I’m a big Agatha Christie fan (as you may know). But while her Belgian detective gets a lot of limelight (including from award-winning director Kenneth Branagh) I’m increasingly obsessed with her unassuming village spinster Jane Marple. A woman underestimated by many, her keen wisdom about human nature inevitably uncovers the truth. I love her for many reasons, not least for the message (like Father Brown‘s) that kindness, humility, and observant social skills are just as powerful as Poirot’s ego and famed ‘little grey cells’. Miss Marple is also a fantastic role model for self-acceptance: she knows people see her as a doddering old woman, but she’s OK with that; she knows her limits and her abilities and lets them speak for themselves. If you haven’t tried a Miss Marple book before – I highly recommend it! Here are three of my favorite Marple reads to get you started:
In The Moving Finger, the narrator is Jerry, a man recovering from a plane accident. He and his sister come to stay in the town of Lymstock just as a rash of odd poison pen letters starts sweeping the community. The police start methodically searching for the sender, but not before someone dies. When another death follows, the vicar’s wife sends for an expert to help: Jane Marple. This is a fun read because Jerry, while a sympathetic and enjoyable narrator, is slightly oblivious both to the truth of the letters and his own feelings, which lets the wisdom of women shine – not only Miss Marple but also Jerry’s sister Joanna and the vicar’s wife, among others.
4.50 From Paddington is another classic story of women’s intelligence being overlooked. First, Elspeth McGillicuddy happens to see a woman being murdered on a passing train – but no one believes her. Everyone thinks she’s a vaguely hysterical old woman who’s seeing things. So she goes to her friend Jane Marple and tells her the story. Miss Marple believes her but knows no one else will, especially since they can’t find a body. So she hires Lucy Eylesbarrow, a powerhouse of domestic help, to work at a house near the scene and scout around. Sure enough, she finds it, and it’s up to Lucy and Miss Marple to help the police figure out who she is, and why she’d be murdered on a train and hidden on the grounds of the Crackenthorpe mansion.
In The Mirror Crack’d Miss Marple is called in after a reception welcoming famous actress Marina Gregg to her village.
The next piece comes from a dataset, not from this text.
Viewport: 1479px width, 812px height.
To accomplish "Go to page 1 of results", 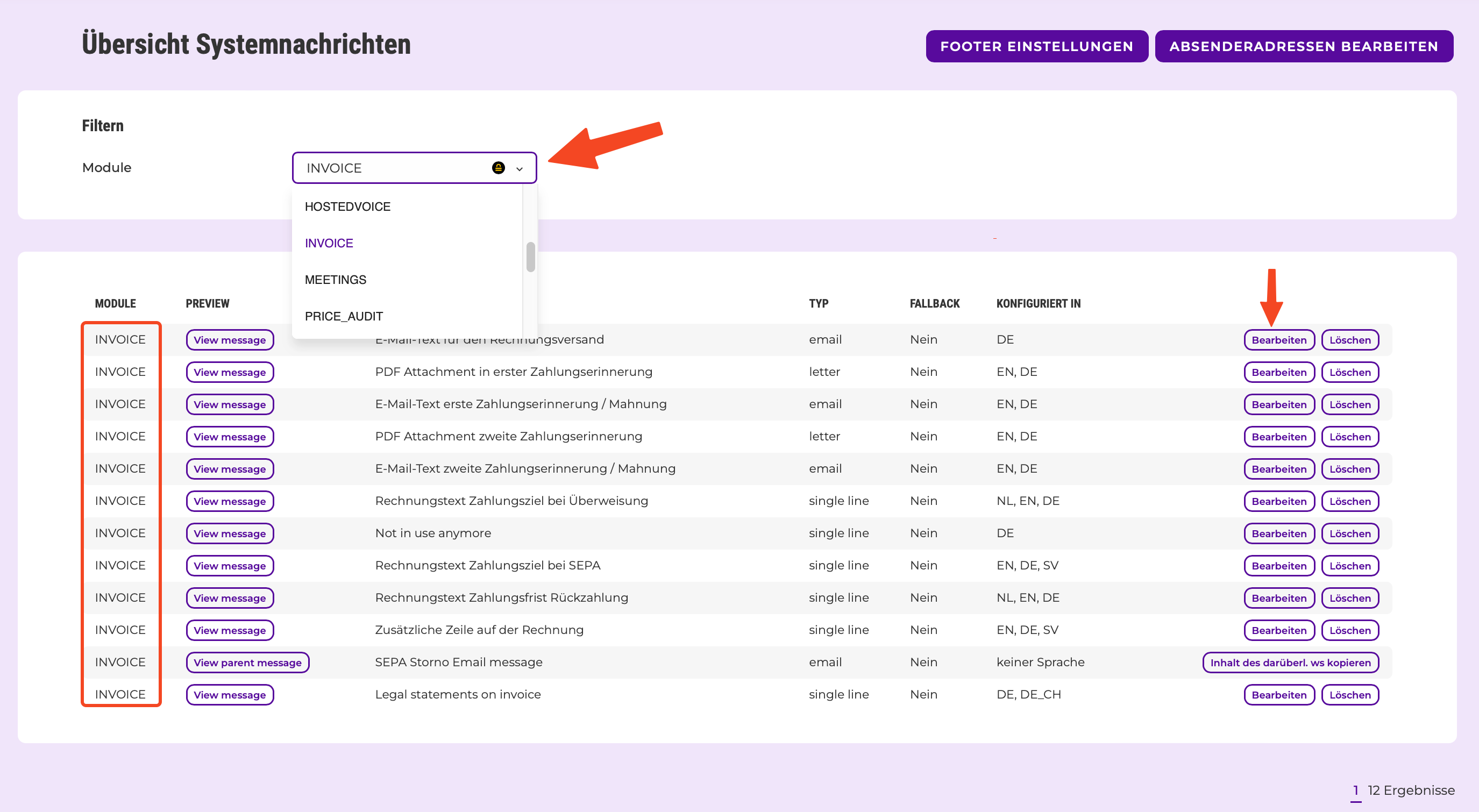I will 1355,790.
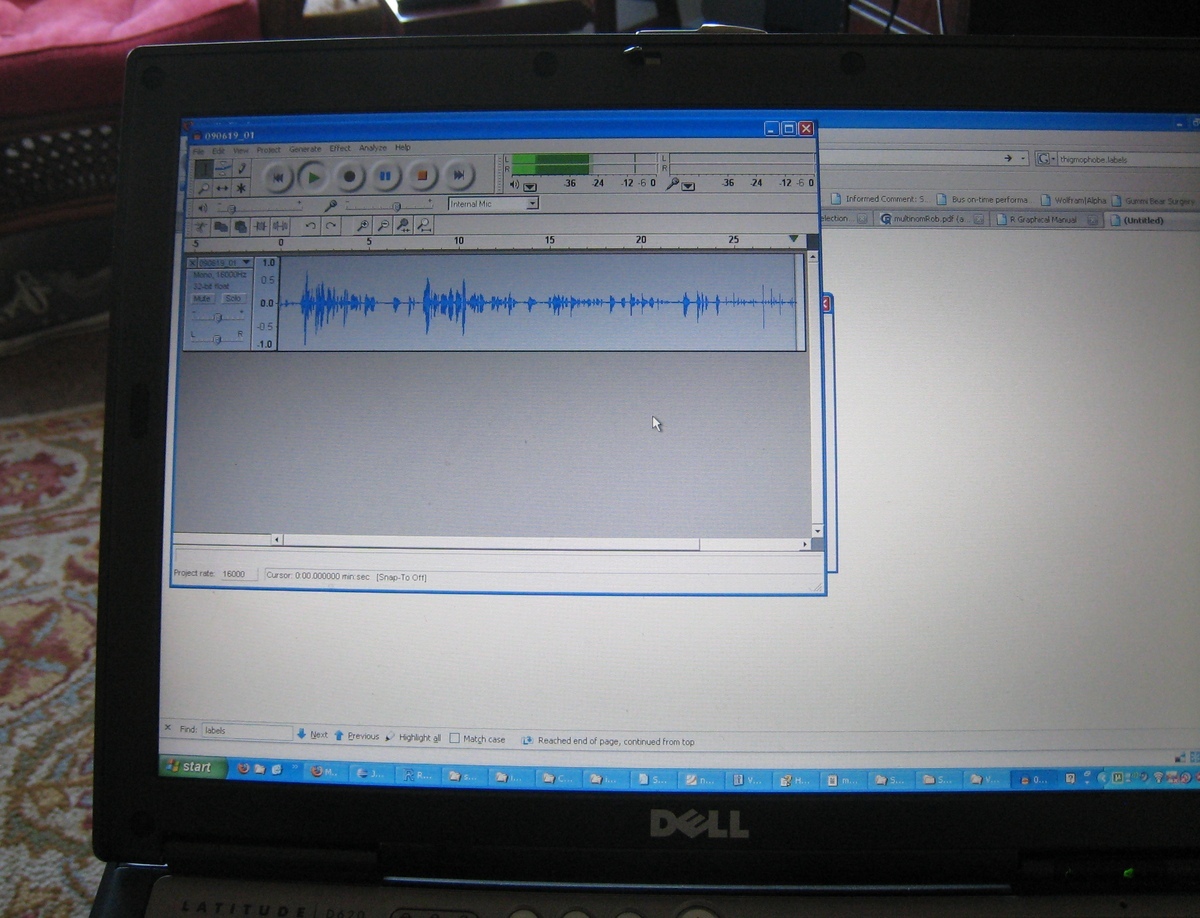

Famous for both her films and her dramatic personal life (including desperation to have a child), her move to St. Mary Mead is a source of wild excitement in town – hence the welcoming party. Suddenly disaster strikes – a local nuisance and blabbermouth collapses after drinking a poisoned cocktail. Everyone assumes the actress was the real target, but when her friend tells her the story Miss Marple isn’t so sure. As more people die and the stakes get higher it’s up to Miss Marple to dig into Marina’s past to figure out the truth.